AAM procedures for the investigation into the effect of water added on ORR. Raw PSKs were baked for 1 min at 110 ºC, peeled, crushed and ground to pass through a sieve of 105 µm pore size to produce ground PSK (GPSK). Water (0.00, 0.50, 1.00, 1.20, 1.40, 1.50, 1.60, 1.70, 1.80, or 1.90 ml) was added to a 20-ml centrifugal tube with 10.00 g GPSK. After stirring at room temperature (25 ºC) for 30 min, the rest of the procedure was carried out in the same manner as that described above in “AAM procedures for the investigation into the effect of baking time on ORR”.

AAM procedures for the investigation into the effect of sieve pore size on ORR. Raw PSKs were baked for 1 min at 110 ºC, peeled, crushed and ground to pass through sieves with 550, 270, 250, 212, 160, 150, 105, 75, or 58 µm pore sizes to produce ground PSK (GPSK). Water (1.60 ml) was added to a 20-ml centrifugal tube with 10.00 g GPSK. After stirring at room temperature (25 ºC) for 30 min, the rest of the procedure was the same as that described above in “AAM procedures for the investigation into the effect of baking time on ORR”.

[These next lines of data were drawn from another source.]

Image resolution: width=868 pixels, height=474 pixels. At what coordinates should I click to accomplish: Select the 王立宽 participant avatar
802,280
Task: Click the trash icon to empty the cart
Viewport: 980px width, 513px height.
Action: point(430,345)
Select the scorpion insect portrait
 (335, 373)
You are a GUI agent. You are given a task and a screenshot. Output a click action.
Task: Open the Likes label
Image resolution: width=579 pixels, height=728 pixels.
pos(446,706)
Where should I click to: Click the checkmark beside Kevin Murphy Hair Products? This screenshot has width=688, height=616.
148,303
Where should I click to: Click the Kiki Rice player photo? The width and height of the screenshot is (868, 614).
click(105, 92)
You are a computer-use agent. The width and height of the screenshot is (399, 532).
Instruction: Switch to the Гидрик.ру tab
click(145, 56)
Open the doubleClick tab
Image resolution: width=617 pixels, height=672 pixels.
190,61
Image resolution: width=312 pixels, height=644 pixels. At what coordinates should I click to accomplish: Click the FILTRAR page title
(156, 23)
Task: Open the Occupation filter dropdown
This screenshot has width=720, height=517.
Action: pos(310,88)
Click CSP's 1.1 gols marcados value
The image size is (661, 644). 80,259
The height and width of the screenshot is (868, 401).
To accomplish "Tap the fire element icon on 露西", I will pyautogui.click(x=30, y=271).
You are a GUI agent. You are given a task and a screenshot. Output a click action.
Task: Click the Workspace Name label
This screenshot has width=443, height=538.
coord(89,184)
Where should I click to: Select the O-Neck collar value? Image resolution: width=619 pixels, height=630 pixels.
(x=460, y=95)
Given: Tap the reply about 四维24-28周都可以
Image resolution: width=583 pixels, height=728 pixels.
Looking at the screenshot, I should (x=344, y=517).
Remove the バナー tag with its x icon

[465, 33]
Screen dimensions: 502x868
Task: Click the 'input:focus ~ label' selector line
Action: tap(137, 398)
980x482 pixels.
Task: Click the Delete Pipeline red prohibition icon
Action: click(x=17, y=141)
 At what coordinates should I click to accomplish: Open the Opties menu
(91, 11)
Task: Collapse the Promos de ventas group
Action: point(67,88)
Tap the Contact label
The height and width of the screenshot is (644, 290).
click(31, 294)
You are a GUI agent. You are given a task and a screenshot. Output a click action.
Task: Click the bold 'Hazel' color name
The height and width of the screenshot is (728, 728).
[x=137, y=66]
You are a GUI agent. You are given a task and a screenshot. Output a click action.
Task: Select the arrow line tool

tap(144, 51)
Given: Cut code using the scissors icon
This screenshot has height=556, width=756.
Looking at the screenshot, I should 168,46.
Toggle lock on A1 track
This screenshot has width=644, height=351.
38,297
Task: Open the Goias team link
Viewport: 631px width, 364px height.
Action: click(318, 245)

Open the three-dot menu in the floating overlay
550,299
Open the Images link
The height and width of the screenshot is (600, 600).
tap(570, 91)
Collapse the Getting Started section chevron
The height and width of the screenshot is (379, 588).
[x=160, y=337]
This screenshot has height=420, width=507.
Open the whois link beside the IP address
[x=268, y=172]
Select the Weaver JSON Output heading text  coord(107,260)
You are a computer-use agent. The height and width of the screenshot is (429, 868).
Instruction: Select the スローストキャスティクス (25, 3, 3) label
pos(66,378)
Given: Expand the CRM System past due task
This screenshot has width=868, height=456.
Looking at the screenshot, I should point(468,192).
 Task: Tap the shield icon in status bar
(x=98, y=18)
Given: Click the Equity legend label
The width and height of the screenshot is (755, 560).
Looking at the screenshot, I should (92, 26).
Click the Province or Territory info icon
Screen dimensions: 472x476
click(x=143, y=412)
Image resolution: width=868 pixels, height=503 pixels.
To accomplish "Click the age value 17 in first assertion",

AAM procedures for investigation into effect of stirring time on ORR. Raw PSKs were baked for 1 min at 110 ºC, peeled, crushed and ground to pass through a sieve with 150 µm pore size to produce ground PSK (GPSK). Water (1.60 ml) was added to a 20-ml centrifugal tube with 10.00 g GPSK. After stirring at room temperature (25 ºC) for 0, 15, 20, 25, 30, 35, 40, or 45 min, the rest of the procedure was carried out in the same manner as that described above in “AAM procedures for the investigation into the effect of baking time on ORR”.

AAM procedures for the investigation into effect of stirring temperature on ORR. Raw PSKs were baked for 1 min at 110 ºC, peeled, crushed and ground to pass through a sieve with 150 µm pore size to produce ground PSK (GPSK). Water (1.60) was added to a 20-ml centrifugal tube with 10.00 g GPSK. After stirring at 25, 30, 35, 40, 45, or 50 ºC for 30 min, the rest of the procedure was the same as that described above in “AAM procedures for the investigation into the effect of baking time on ORR”.

AAM procedures for the investigation into the effect of salt added on ORR . Raw PSKs were baked for 1 min at 110 ºC, peeled, crushed and ground to pass through a sieve with 150 µm pore size to produce ground PSK (GPSK). Water (1.60 ml) and salt (0.00, 0.03, 0.04, 0.05, 0.06, 0.07, 0.08, 0.09, 0.10, 0.11, or 0.12) were added to a 20-ml centrifugal tube with 10.00 g GPSK. After stirring at 30 ºC for 30 min, the rest of the procedure was the same as that described above in “AAM procedures for the investigation into the effect of baking time on ORR”.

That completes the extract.